I began my research eagerly. I wanted to fully understand all that was going to come with undergoing a tubal ligation, which is just another word for getting your tubes tied. I wanted to know approval, aftermath, satisfaction rates, risks, statistics. And at first I was empowered. You see, the way the narrative has already been taught to me, I would have thought that women who didn't want children were so rare. And then I learned, one in five American women won't be having a biological child. Some by choice, some by chance. But I was not alone. But the more I read, the more disheartened I became. I read women's stories trying desperately to get this procedure. I learned how common it was for women to exhaust their finances, appealing to dozens of OBGYNs over many years, only to be turned down so many times, often with such blatant disrespect that they just gave up.
Women reported that medical practitioners were often condescending and dismissive of their motivations. Being told things like, come back when you're married with a child. But women who did have children, who went to go get this procedure, were told they were too young. Or they didn't have enough children, which is very interesting because the legal requirements in my state for getting this kind of surgery were at least 21 years old, of sound mind, acting of your own accord, and have a 30-day waiting period. And I was perplexed that I could meet all of these legal requirements and still have to face a battle in the exam room for my bodily autonomy. It was daunting, but I was determined.
I remember I dressed so professionally to that first appointment. I sat up straight, I spoke clearly. I wanted to give that doctor every piece of evidence that I was not the date of birth in that file. I made sure to mention things like, I just got my bachelor's degree and I'm applying to these doctoral programs. I'm going to study these things. My long-term partner has this kind of business and I've done research on this for months. I understand everything about it, all the risks. Because I needed the doctor to know that this was not a whim. Not reactionary, not your 20-something looking to go out and party without fear of getting knocked up. But this supported something integral to who I was. And I understand informed consent. So I fully expected to be reeducated on how it all worked. But at one point, the information being given to me started to feel agended, interlaced with bias and inflated statistics. The questions began to feel interrogative. At first, they were asking me questions. It seemed to understand my situation better. Then it seemed like they were asking questions to try to trip me up. I felt like I was on the witness stand being cross-examined.

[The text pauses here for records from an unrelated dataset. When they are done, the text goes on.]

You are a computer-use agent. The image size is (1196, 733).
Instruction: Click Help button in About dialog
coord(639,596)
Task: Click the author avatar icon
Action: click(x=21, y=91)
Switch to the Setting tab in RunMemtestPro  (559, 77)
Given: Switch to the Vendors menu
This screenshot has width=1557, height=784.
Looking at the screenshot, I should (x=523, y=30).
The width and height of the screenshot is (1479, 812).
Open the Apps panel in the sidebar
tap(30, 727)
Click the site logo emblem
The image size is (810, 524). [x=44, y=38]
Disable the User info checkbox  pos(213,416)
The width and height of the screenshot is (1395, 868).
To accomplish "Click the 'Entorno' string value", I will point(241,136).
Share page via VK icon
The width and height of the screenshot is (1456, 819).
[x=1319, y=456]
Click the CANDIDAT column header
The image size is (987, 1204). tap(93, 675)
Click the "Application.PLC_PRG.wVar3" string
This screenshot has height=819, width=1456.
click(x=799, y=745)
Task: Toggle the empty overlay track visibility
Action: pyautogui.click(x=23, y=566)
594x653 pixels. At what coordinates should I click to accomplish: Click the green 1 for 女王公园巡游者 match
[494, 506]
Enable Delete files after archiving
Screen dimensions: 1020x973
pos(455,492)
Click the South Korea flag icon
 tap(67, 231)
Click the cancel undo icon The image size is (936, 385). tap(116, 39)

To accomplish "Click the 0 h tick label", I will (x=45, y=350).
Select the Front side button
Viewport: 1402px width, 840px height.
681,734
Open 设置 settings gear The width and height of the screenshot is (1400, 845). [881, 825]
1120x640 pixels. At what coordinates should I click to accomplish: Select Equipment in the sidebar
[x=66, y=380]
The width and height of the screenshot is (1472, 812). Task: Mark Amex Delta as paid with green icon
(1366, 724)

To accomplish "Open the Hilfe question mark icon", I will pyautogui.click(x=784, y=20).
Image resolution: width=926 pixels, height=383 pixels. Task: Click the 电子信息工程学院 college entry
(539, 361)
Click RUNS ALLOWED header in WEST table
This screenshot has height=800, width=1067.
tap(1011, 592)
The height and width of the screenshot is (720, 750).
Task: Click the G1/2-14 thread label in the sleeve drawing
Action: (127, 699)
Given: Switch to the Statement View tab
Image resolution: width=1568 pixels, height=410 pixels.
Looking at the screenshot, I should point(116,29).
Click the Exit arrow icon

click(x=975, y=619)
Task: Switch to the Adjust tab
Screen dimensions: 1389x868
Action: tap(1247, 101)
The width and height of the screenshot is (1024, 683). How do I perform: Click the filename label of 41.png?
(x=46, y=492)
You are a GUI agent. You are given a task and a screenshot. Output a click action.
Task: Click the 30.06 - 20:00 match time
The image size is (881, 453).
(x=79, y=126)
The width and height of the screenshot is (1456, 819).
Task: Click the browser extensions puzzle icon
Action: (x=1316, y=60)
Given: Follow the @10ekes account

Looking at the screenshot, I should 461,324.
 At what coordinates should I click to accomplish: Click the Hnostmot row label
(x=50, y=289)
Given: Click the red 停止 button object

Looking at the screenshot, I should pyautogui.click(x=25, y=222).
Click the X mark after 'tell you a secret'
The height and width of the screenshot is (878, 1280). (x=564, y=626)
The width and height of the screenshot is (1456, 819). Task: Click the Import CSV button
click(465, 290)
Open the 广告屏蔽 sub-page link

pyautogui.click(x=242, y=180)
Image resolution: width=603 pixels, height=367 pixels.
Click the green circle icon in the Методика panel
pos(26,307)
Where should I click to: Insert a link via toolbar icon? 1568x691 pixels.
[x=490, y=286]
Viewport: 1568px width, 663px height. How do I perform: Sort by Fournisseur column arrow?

The doctor asked me about my partner. How does he or she feel about all of this? Well, I've been with the same man for five years and he fully supports any decision I make for my body. And he said, well, what happens in the future? What happens if you change partners? What happens when that person wants children? And I didn't quite know how to react to that because what I was hearing was this doctor telling me that I'm supposed to disregard everything I believe if a partner demands children. So I told him, I'm not so worried about that. My stance on childbearing has always been for state conversation. He then asks me to consider how in twenty years you could really come to regret this as though I hadn't. I told him, okay. If I wake up one day and realize, you know, I wish I had made a different decision back then. The truth is I had only removed a single path to parenthood. I never need a biology to form a family anyway. And I would much rather deal with that any day than deal with one day waking up, realizing I'd had a child that I didn't really want or was prepared to care for because one of these affects only me. The other affects a child. Their development, their well-being and human beings are not to be gambled with.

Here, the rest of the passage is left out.